8.04 Solving right triangles

Lesson

Practice

Ideas

Solving for sides in a right triangle
Solving for angles in a right triangle

Solving for sides in a right triangle

The trigonometric ratios sine, cosine, and tangent each relate an angle to a pair of sides in a right triangle. If we know an acute angle measure in the right triangle and a side length, we can solve for another side length of the triangle using sine, cosine, or tangent as follows:

Highlight the reference angle.
Identify which sides are the hypotenuse, opposite, and adjacent - label if desired.
Determine which trigonometric ratio to use.

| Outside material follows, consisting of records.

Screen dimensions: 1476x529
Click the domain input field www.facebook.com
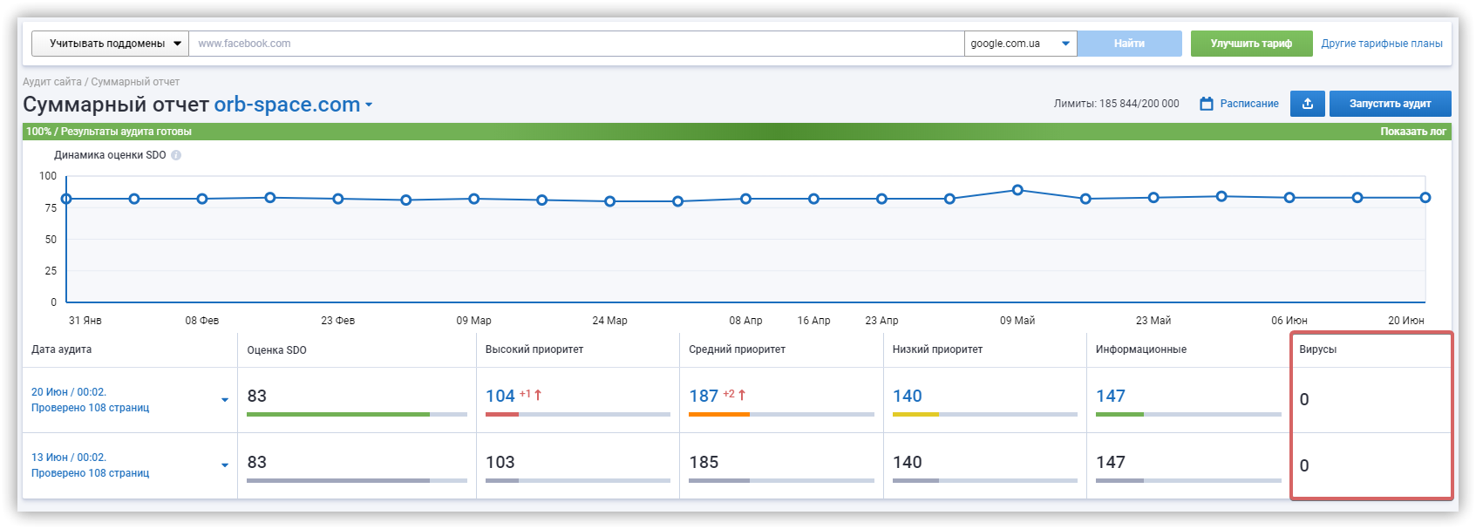[x=575, y=44]
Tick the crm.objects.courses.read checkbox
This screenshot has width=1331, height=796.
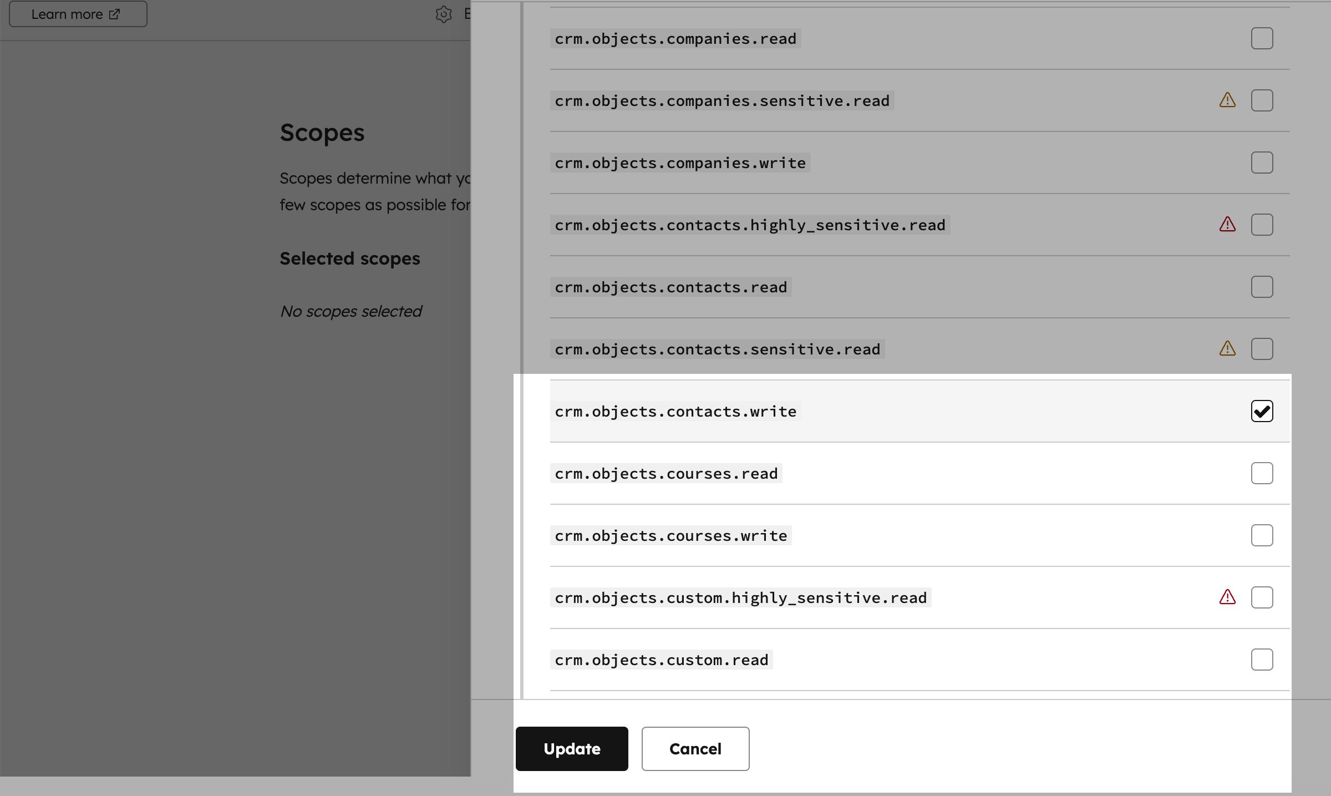pyautogui.click(x=1262, y=474)
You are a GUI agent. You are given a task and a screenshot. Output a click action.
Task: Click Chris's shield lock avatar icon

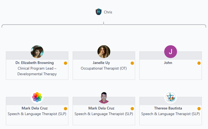pos(99,12)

Choose the ratio for which we have one of the required sides given and one is the missing side:
- Sine: opposite and hypotenuse
- Cosine: adjacent and hypotenuse
- Tangent: opposite and adjacent
Set up the chosen ratio: \sin\theta=\dfrac{\text{opposite}}{\text{hypotenuse}} \qquad \cos\theta=\dfrac{\text{adjacent}}{\text{hypotenuse}} \qquad \tan\theta=\dfrac{\text{opposite}}{\text{adjacent}}
Solve for the variable using inverse operations.

Remember the following:

For a given angle \theta, the value of each trigonometric ratio stays the same no matter the size of the triangle
Your calculator must be set to degree mode when working with degrees in trigonometric ratios

Examples

Example 1

Find the missing side length for each triangle. Round your answer to two decimal places.

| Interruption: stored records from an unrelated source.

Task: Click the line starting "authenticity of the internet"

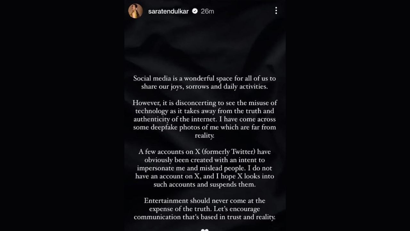Action: (205, 119)
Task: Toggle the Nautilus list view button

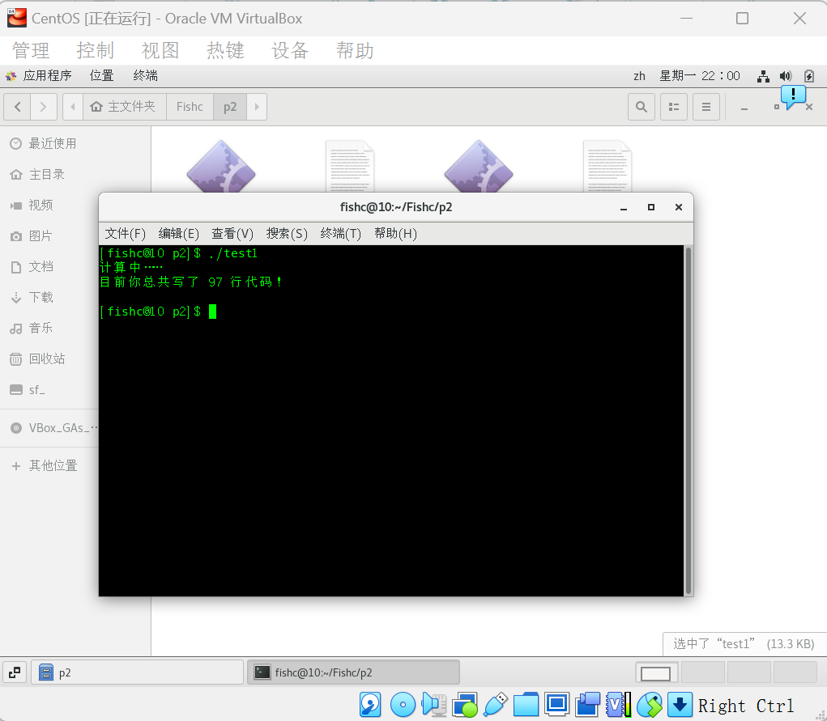Action: [674, 106]
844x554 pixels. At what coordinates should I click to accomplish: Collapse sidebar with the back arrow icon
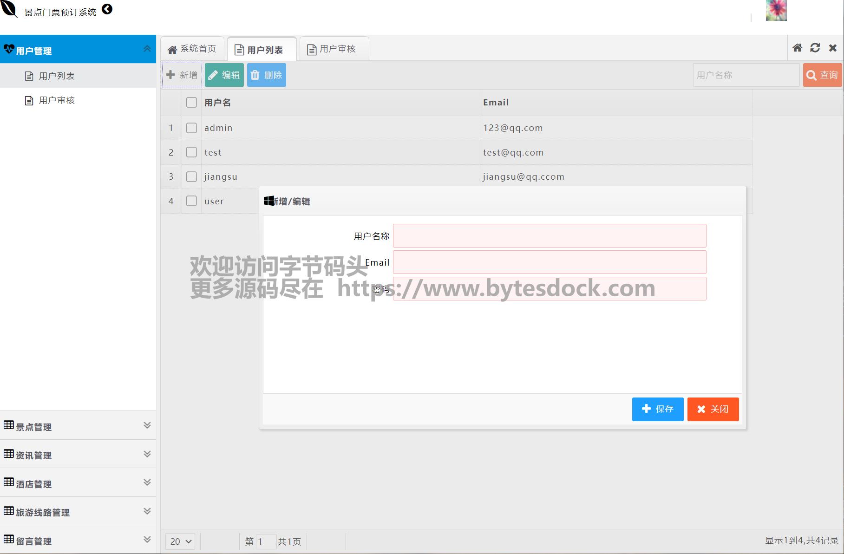(107, 9)
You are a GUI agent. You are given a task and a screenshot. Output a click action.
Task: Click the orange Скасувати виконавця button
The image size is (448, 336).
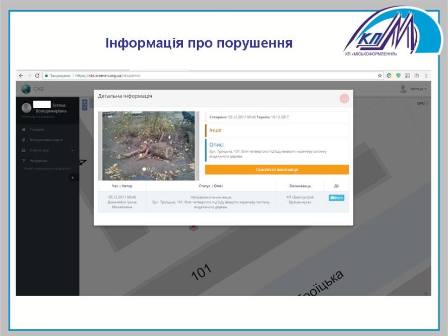(x=277, y=170)
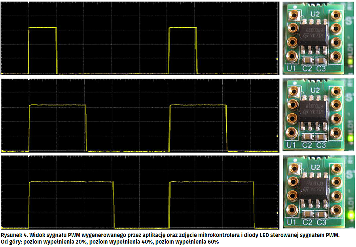Click the U2 label in the top photo
Viewport: 356px width, 247px height.
[315, 14]
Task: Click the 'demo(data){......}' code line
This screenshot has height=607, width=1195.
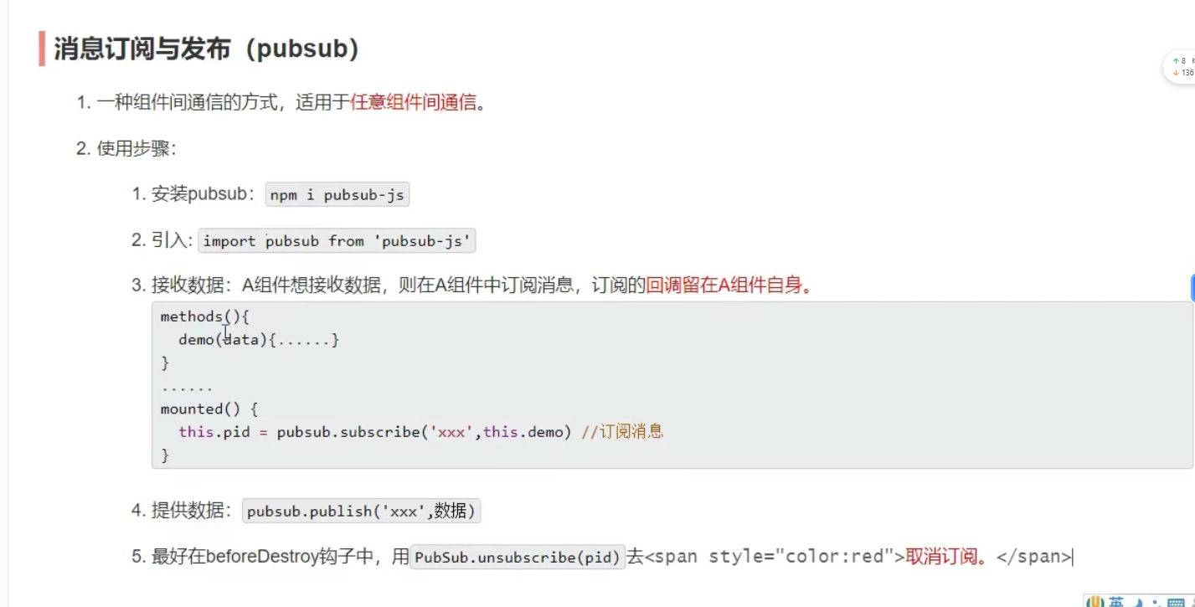Action: [x=258, y=340]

A right teiangle with a base of length f inches and hypotenuse of 8 inches. The angle adjacent the side of length f inches measures 47 degrees.

Worked Solution

Create a strategy

We want to start by looking at the figure and determine how the labeled side lengths and angles are related. The triangle is a right triangle. The hypotenuse side length is 8 \text{ in}. With respect to the 47 \degree angle, f is the adjacent side.

We can use this information to write the appropriate trigonometric ratio and then solve for f.

Apply the idea

\displaystyle \cos\theta	\displaystyle =	\displaystyle \dfrac{\text{adjacent}}{\text{hypotenuse}}
\displaystyle \cos(47\degree)	\displaystyle =	\displaystyle \dfrac{f}{8}	Substitution
\displaystyle 8\cos(47\degree)	\displaystyle =	\displaystyle f	Multiply both sides of the equation by 8
\displaystyle 5.46	\displaystyle =	\displaystyle f	Evaluate the multiplication and round to two decimal places

Reflect and check

The answer for f should be less than the hypotenuse, since the hypotenuse is the longest side of the triangle. This is a good check when solving for missing side lengths.

A right triangle with a hypotenuse of length g feet and a base of length 11 feet. Opposite the base is angle measuring 42 degrees.

Worked Solution

Create a strategy

We want to look at the diagram and determine how the given information is related. The hypotenuse is g since the side is opposite the right angle. The side with length of 11 \text{ ft} is the opposite side with respect to the labeled angle of 42 \degree.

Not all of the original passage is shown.